» **Your goal**
Reproduce the lines of the listing below verbatim, starting at the line containing "The image size is (750, 467)." and ending at the line containing "click(439, 686)".
— Begin Data entries —
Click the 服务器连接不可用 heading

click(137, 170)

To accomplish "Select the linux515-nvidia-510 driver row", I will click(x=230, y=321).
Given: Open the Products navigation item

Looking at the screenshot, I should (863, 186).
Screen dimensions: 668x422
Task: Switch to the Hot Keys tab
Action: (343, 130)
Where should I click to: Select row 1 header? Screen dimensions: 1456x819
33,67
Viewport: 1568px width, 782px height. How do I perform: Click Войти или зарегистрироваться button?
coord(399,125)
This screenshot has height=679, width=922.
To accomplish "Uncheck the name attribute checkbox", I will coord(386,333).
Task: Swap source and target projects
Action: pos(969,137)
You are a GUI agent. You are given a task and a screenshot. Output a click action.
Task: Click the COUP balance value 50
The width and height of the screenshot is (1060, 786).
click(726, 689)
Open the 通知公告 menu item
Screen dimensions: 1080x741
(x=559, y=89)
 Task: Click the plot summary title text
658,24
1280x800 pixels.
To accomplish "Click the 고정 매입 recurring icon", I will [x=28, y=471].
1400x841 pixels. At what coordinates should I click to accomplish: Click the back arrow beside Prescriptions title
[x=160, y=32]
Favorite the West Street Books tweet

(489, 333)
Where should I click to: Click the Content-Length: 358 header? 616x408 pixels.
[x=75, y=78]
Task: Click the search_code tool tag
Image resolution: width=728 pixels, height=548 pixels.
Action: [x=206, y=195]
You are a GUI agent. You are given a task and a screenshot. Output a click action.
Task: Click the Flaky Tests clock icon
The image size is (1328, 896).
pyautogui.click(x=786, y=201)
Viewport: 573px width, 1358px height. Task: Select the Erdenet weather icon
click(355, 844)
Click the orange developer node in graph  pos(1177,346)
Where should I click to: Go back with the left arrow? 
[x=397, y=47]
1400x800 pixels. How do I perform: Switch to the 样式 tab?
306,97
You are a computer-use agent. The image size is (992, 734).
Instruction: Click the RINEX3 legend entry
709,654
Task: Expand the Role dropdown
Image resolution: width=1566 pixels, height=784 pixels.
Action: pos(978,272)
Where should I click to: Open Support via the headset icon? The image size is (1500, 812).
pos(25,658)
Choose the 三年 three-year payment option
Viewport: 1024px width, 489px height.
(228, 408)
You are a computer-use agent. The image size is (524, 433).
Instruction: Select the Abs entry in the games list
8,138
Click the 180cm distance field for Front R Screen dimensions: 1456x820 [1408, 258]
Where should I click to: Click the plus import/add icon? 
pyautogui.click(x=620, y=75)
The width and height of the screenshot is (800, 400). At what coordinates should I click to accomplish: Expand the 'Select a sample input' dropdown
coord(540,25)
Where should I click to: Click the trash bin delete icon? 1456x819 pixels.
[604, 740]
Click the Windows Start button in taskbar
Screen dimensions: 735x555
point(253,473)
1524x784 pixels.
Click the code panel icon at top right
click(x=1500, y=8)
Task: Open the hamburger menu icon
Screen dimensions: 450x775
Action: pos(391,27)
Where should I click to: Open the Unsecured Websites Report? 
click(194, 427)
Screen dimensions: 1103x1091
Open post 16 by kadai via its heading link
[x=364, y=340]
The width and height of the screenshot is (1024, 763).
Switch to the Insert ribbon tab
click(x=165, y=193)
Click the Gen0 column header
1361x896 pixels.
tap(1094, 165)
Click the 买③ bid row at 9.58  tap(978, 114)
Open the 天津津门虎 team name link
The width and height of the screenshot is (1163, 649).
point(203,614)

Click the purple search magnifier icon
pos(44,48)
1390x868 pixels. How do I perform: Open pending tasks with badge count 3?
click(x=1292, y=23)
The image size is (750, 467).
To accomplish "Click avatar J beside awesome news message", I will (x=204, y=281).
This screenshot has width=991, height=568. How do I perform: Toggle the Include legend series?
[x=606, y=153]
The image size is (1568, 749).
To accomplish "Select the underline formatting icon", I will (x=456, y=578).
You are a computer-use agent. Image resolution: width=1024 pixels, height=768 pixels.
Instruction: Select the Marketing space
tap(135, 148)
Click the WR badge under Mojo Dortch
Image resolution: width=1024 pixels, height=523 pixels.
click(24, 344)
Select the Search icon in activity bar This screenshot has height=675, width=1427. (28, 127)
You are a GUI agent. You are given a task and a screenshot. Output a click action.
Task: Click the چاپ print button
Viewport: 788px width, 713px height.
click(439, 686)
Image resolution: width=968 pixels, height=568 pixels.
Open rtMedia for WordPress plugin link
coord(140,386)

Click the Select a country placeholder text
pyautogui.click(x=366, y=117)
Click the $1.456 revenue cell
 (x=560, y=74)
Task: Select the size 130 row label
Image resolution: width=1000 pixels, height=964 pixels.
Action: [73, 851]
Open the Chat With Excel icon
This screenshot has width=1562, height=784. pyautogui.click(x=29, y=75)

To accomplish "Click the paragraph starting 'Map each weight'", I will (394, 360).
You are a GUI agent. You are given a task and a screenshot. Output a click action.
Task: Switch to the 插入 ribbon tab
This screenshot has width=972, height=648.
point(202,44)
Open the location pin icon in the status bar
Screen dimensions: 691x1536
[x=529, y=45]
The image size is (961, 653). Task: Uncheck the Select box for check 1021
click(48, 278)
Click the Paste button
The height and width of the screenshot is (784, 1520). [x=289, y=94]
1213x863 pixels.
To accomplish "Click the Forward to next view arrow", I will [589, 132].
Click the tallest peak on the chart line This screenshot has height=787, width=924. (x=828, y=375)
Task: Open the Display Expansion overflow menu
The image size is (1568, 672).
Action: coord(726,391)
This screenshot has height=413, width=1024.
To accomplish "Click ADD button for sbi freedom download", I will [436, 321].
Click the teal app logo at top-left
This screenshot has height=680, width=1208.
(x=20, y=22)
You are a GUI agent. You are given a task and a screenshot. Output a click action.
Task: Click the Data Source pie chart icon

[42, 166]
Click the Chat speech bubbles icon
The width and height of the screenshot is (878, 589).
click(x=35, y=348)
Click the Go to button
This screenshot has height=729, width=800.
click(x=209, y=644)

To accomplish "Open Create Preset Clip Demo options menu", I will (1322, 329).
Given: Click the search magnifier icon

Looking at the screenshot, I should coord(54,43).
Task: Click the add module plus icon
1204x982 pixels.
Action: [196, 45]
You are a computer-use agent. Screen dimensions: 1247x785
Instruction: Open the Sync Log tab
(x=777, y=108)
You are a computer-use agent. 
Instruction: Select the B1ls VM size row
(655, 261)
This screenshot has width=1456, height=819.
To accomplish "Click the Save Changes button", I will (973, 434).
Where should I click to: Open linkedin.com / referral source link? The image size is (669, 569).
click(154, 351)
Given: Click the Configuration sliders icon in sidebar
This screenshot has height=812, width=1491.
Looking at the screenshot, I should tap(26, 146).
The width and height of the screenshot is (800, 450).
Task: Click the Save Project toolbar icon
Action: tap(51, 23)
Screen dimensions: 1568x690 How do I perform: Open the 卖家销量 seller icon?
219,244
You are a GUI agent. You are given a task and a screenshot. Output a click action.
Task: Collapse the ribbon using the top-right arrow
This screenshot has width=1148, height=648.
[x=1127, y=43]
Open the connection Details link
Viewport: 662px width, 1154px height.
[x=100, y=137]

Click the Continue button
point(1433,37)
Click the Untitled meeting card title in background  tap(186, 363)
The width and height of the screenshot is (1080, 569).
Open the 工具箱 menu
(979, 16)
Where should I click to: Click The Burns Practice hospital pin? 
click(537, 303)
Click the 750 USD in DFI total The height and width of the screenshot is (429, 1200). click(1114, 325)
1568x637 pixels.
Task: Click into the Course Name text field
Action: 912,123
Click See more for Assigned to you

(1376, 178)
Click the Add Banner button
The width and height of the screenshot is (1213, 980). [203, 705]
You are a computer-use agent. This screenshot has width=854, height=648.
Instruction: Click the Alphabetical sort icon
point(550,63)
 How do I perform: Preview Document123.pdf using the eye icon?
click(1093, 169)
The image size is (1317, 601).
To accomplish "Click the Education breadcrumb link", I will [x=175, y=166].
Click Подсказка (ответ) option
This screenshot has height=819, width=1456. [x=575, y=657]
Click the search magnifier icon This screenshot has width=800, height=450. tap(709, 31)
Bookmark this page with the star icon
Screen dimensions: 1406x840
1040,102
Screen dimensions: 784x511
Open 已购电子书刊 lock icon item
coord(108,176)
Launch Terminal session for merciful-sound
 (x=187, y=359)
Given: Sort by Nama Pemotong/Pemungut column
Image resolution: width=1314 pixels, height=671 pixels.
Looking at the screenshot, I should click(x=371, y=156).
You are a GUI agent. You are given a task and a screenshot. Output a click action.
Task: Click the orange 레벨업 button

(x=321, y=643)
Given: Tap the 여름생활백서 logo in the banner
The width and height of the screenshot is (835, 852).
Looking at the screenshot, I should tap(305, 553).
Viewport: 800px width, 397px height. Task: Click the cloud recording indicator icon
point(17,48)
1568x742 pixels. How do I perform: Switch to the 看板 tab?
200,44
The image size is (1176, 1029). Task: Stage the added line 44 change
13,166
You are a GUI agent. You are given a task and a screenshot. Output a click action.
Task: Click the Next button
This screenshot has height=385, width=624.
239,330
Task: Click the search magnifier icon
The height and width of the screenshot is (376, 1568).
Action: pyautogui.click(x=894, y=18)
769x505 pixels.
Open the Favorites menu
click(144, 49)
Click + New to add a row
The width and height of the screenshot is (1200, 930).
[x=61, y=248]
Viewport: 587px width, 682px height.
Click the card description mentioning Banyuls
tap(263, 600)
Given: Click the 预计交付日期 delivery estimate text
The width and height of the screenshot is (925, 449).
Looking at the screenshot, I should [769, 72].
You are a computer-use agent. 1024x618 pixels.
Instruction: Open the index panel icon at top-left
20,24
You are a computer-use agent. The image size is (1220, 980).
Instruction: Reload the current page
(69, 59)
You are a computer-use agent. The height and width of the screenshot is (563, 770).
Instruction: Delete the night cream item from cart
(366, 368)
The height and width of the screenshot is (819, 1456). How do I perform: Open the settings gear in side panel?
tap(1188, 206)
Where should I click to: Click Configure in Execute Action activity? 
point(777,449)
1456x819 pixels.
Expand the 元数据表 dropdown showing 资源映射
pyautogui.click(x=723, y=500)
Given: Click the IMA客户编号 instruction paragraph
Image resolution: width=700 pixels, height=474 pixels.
— End Data entries —
» **Solution**
The image size is (750, 467).
To accomplish "Click avatar J beside awesome news message", I will (x=204, y=281).
This screenshot has width=991, height=568. How do I perform: Toggle the Include legend series?
[x=606, y=153]
The image size is (1568, 749).
To accomplish "Select the underline formatting icon", I will (x=456, y=578).
You are a computer-use agent. Image resolution: width=1024 pixels, height=768 pixels.
Instruction: Select the Marketing space
tap(135, 148)
Click the WR badge under Mojo Dortch
Image resolution: width=1024 pixels, height=523 pixels.
click(24, 344)
Select the Search icon in activity bar This screenshot has height=675, width=1427. (28, 127)
You are a GUI agent. You are given a task and a screenshot. Output a click action.
Task: Click the چاپ print button
Viewport: 788px width, 713px height.
click(439, 686)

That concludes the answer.